3. Readability for TTS
* When responding to the consumer, you need to **spell out acronyms** as separate letters with areas (“A I M L”), and **chunk lengthy numbers** into 2- or 3-digit teams, separated by quick pauses (“one-two-three, four-five-six”).
* Favor spoken-language type: quick sentences, on a regular basis vocabulary, and pure contractions.
Flip Semantics (Why Audio is Completely different)
In text-BFCL, every flip continues so long as the mannequin retains emitting legitimate non-empty device calls (decoded by decode_exec). The flip ends the second the mannequin emits any non-tool message.

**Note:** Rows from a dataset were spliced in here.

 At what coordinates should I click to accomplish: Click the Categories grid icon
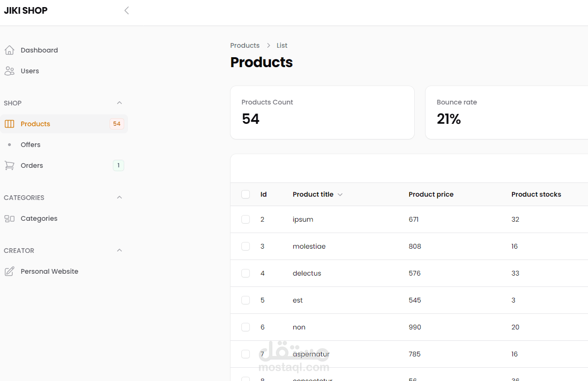click(x=9, y=218)
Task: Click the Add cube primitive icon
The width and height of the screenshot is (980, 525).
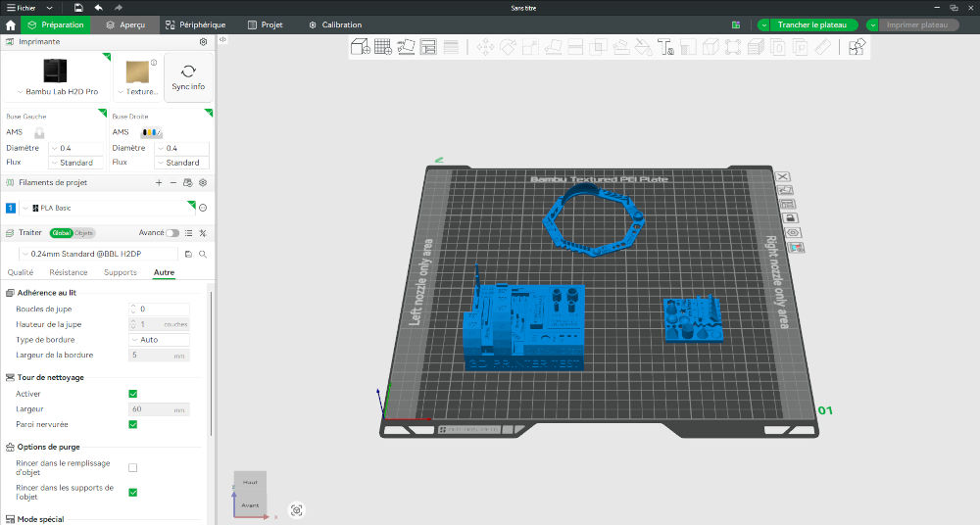Action: 360,47
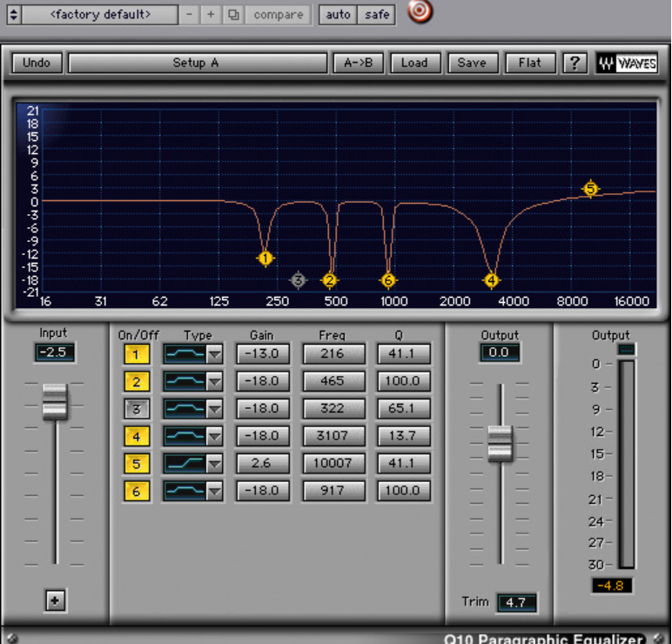The height and width of the screenshot is (644, 672).
Task: Reset the EQ with the Flat button
Action: coord(529,63)
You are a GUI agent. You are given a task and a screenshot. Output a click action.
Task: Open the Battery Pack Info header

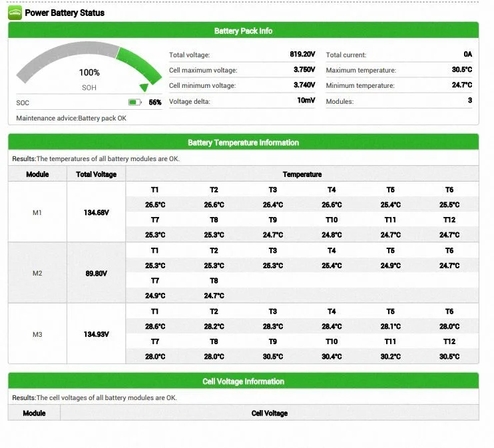pos(243,31)
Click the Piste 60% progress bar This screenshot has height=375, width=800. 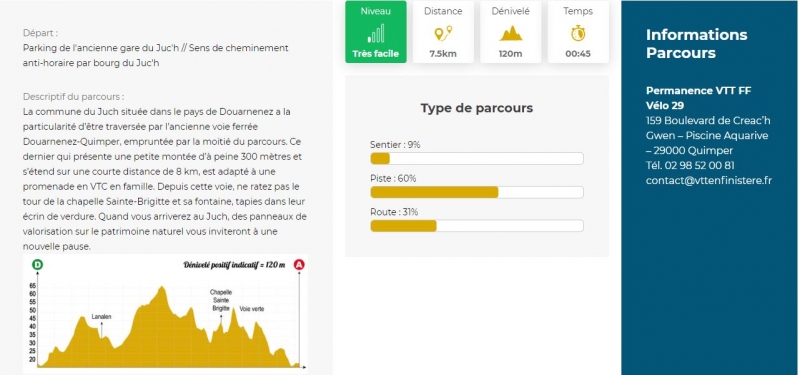coord(477,192)
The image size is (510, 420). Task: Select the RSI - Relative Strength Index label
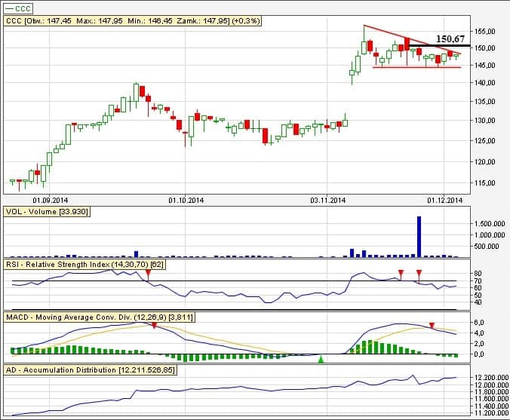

That’s not splendid in a voice setting. Due to homophones and ASR points, a superb audio agent ought to proactively make clear spellings or key values earlier than appearing. Penalizing that habits would encourage reckless device calls.
Clarification Mechanism
We add an LLM decide plus a simulated consumer to assist spelling/disambiguation clarifications with out rewarding chitchat.
- If the mannequin asks for a spelling-related clarification (as judged by the LLM), we generate a concise consumer reply utilizing a whitelist of allowed clarifications for that question (e.g., particular person names, file names, IDs).
- Solely spelling/format confirmations depend.
- Impact: each activity can develop into multi-step, however solely allowed clarifications are honored.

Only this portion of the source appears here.